• **TASK REQUIREMENTS**:
Copy out the data that follows exactly, leaving out no line.
*** Opening GIVEN RECORDS ***
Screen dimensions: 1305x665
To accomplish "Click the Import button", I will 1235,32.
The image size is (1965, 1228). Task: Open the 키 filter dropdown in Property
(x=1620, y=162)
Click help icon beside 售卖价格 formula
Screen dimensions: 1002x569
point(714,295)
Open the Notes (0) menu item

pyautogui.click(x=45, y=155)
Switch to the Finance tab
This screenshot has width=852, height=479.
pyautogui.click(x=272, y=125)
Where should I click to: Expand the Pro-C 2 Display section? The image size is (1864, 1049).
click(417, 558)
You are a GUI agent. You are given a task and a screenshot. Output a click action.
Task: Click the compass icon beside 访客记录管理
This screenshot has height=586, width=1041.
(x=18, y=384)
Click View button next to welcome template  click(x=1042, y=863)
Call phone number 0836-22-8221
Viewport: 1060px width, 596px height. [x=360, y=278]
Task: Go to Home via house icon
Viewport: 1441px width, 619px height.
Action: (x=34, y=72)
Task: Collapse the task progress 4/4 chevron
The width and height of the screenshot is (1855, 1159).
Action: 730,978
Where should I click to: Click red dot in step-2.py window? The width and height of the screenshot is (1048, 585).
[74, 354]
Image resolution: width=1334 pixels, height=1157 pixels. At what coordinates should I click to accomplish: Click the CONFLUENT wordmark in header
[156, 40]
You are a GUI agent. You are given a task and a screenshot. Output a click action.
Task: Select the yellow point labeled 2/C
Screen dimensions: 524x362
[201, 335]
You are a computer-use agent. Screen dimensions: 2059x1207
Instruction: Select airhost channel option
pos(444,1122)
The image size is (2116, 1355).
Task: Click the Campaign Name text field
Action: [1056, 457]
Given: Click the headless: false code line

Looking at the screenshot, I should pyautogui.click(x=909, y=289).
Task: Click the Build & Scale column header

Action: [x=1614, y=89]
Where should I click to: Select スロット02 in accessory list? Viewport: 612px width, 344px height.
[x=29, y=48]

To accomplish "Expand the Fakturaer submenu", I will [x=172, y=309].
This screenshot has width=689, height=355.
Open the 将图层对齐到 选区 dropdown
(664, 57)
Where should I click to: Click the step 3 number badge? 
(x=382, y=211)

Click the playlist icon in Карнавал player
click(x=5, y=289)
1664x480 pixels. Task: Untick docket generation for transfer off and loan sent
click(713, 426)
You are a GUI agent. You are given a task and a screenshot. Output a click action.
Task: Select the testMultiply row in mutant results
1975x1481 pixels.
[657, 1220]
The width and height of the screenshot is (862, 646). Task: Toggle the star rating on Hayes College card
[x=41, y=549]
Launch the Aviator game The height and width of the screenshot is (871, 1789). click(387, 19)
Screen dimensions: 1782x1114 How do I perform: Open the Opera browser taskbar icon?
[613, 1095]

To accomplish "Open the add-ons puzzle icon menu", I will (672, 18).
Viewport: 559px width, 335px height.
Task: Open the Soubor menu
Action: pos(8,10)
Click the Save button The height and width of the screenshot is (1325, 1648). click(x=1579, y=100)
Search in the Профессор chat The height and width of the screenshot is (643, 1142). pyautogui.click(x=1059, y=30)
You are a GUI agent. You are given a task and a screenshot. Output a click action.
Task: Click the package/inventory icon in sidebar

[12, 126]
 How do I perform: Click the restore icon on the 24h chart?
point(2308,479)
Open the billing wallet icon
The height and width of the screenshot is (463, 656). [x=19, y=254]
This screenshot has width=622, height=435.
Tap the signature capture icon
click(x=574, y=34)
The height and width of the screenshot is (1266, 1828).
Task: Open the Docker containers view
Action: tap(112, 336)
*** Closing GIVEN RECORDS ***
• **RESULT**:
Screen dimensions: 1305x665
To accomplish "Click the Import button", I will 1235,32.
The image size is (1965, 1228). Task: Open the 키 filter dropdown in Property
(x=1620, y=162)
Click help icon beside 售卖价格 formula
Screen dimensions: 1002x569
point(714,295)
Open the Notes (0) menu item

pyautogui.click(x=45, y=155)
Switch to the Finance tab
This screenshot has width=852, height=479.
pyautogui.click(x=272, y=125)
Where should I click to: Expand the Pro-C 2 Display section? The image size is (1864, 1049).
click(417, 558)
You are a GUI agent. You are given a task and a screenshot. Output a click action.
Task: Click the compass icon beside 访客记录管理
This screenshot has height=586, width=1041.
(x=18, y=384)
Click View button next to welcome template  click(x=1042, y=863)
Call phone number 0836-22-8221
Viewport: 1060px width, 596px height. [x=360, y=278]
Task: Go to Home via house icon
Viewport: 1441px width, 619px height.
Action: (x=34, y=72)
Task: Collapse the task progress 4/4 chevron
The width and height of the screenshot is (1855, 1159).
Action: 730,978
Where should I click to: Click red dot in step-2.py window? The width and height of the screenshot is (1048, 585).
[74, 354]
Image resolution: width=1334 pixels, height=1157 pixels. At what coordinates should I click to accomplish: Click the CONFLUENT wordmark in header
[156, 40]
You are a GUI agent. You are given a task and a screenshot. Output a click action.
Task: Select the yellow point labeled 2/C
Screen dimensions: 524x362
[201, 335]
You are a computer-use agent. Screen dimensions: 2059x1207
Instruction: Select airhost channel option
pos(444,1122)
The image size is (2116, 1355).
Task: Click the Campaign Name text field
Action: [1056, 457]
Given: Click the headless: false code line

Looking at the screenshot, I should pyautogui.click(x=909, y=289).
Task: Click the Build & Scale column header

Action: [x=1614, y=89]
Where should I click to: Select スロット02 in accessory list? Viewport: 612px width, 344px height.
[x=29, y=48]

To accomplish "Expand the Fakturaer submenu", I will [x=172, y=309].
This screenshot has width=689, height=355.
Open the 将图层对齐到 选区 dropdown
(664, 57)
Where should I click to: Click the step 3 number badge? 
(x=382, y=211)

Click the playlist icon in Карнавал player
click(x=5, y=289)
1664x480 pixels. Task: Untick docket generation for transfer off and loan sent
click(713, 426)
You are a GUI agent. You are given a task and a screenshot. Output a click action.
Task: Select the testMultiply row in mutant results
1975x1481 pixels.
[657, 1220]
The width and height of the screenshot is (862, 646). Task: Toggle the star rating on Hayes College card
[x=41, y=549]
Launch the Aviator game The height and width of the screenshot is (871, 1789). click(387, 19)
Screen dimensions: 1782x1114 How do I perform: Open the Opera browser taskbar icon?
[613, 1095]

To accomplish "Open the add-ons puzzle icon menu", I will (672, 18).
Viewport: 559px width, 335px height.
Task: Open the Soubor menu
Action: pos(8,10)
Click the Save button The height and width of the screenshot is (1325, 1648). click(x=1579, y=100)
Search in the Профессор chat The height and width of the screenshot is (643, 1142). pyautogui.click(x=1059, y=30)
You are a GUI agent. You are given a task and a screenshot. Output a click action.
Task: Click the package/inventory icon in sidebar

[12, 126]
 How do I perform: Click the restore icon on the 24h chart?
point(2308,479)
Open the billing wallet icon
The height and width of the screenshot is (463, 656). [x=19, y=254]
This screenshot has width=622, height=435.
Tap the signature capture icon
click(x=574, y=34)
The height and width of the screenshot is (1266, 1828).
Task: Open the Docker containers view
Action: tap(112, 336)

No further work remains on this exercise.